I can't help but watch the seniors around me with a mix of fascination and dread. Here I am, not even there yet, and I'm already questioning everything about this college admissions circus that's waiting for me.

Something feels off about the whole thing. I watch everyone obsessing over getting into "good schools," and I keep wondering: why? I've done my research – the statistics don't lie. Being a straight-A student doesn't guarantee you'll be more successful in life. Yet here we all are, preparing to throw ourselves into this pressure cooker like it's the only path forward.

Watching another Ivy Day approach, I see what's coming for me next year. I see the seniors around me now – people I know, people I've looked up to – turning into balls of stress and anxiety. They're about to face their decisions, and I'm sitting here thinking about how this will be me in just a matter of months.


I watch them talk about:

Their endless nights studying for APs and IBs

The SAT and ACT prep consuming their lives

How they're so worn down from sports and club leadership positions that they're falling asleep in class

Those moments when they duck into the bathroom just to breathe because it all feels like too much

And I have to ask: Is this really what we're all supposed to aspire to?

Don't get me wrong – I see their determination. I see their grit. I see how incredibly hard they're working. But I also see the toll it's taking, and I can't help but wonder if there's something broken about a system that makes teenagers feel like their entire future hinges on a single decision from a college admissions office.

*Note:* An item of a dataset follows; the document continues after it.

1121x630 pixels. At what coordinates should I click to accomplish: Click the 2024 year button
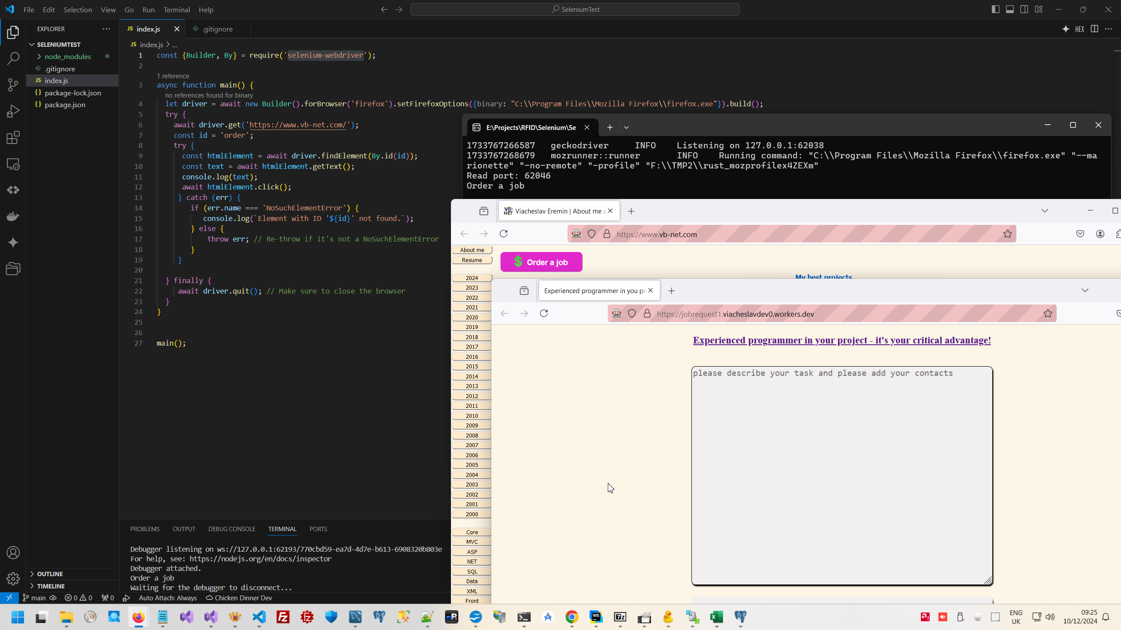point(472,278)
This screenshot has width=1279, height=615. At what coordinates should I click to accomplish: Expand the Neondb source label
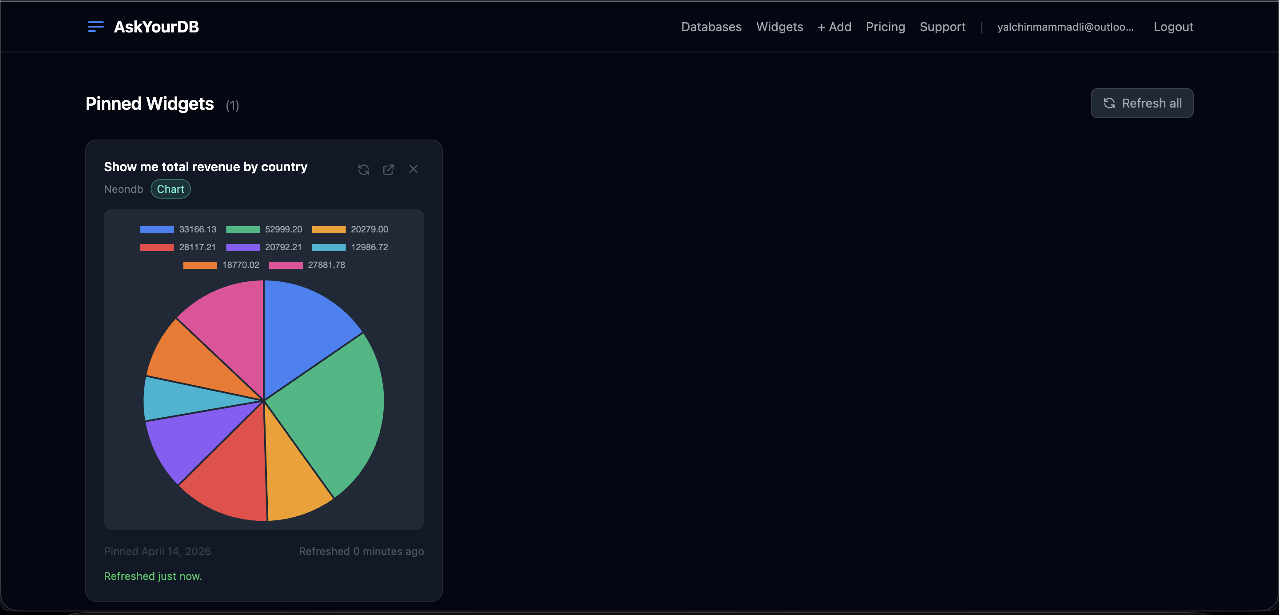point(123,189)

The seniors keep saying these colleges will never know their full stories – all the obstacles they've overcome, all the personal battles they've fought while maintaining their perfect GPAs. And they're right. How can any application really capture who a person is?

I watch them prepare for their decision days, and I see both strength and vulnerability. They're trying so hard to be ready for whatever comes, telling each other that they're young, that they have their whole lives ahead of them, that where they go to college won't define them.

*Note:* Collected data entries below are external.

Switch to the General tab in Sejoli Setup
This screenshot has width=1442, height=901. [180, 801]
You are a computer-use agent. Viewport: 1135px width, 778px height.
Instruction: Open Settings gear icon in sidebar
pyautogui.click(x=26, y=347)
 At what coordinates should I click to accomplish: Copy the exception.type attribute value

And maybe that's the real lesson I'm learning before I even start my own applications. Maybe the point isn't about getting into a specific school. Maybe it's about what you become while trying – the resilience you build, the perspective you gain, the understanding that your worth isn't tied to a college's decision.

To the seniors sweating over their decisions right now: I see you. I see how hard you've worked. And even though I'm not in your shoes yet, watching you go through this has taught me something valuable. You're showing us that it's possible to work incredibly hard for something while still maintaining your sense of self-worth, regardless of the outcome.

And to my fellow pre-seniors who are watching this unfold with me: maybe we can learn from what we're seeing. Maybe we can find a way to approach our turn at this with both determination and perspective. To work hard without losing ourselves. To care about our futures without letting college admissions define them.

Because one thing's becoming clear as I watch this process unfold: the college you get into might shape your next four years, but how you handle the journey there – that's what shapes who you become.

So while I prepare for my own turn at this crazy race, I'm trying to hold onto these realizations. To remember that wherever I end up, it's the person I become along the way that really matters.

And maybe, just maybe, that's the real win – not the name on the acceptance letter.